| Written problem |
Starting with the line that contains "[consulter fascicule précédent] (290, 74)" and going through the last line of the records below, render each line as one string in a JSON list, leaving out any blank lines.

(Records from a collection)
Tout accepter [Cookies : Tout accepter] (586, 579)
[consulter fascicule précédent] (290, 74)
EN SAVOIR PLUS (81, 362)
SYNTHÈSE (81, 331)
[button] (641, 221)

| Written reply |
[
  "[consulter fascicule précédent] (290, 74)",
  "EN SAVOIR PLUS (81, 362)",
  "SYNTHÈSE (81, 331)",
  "[button] (641, 221)"
]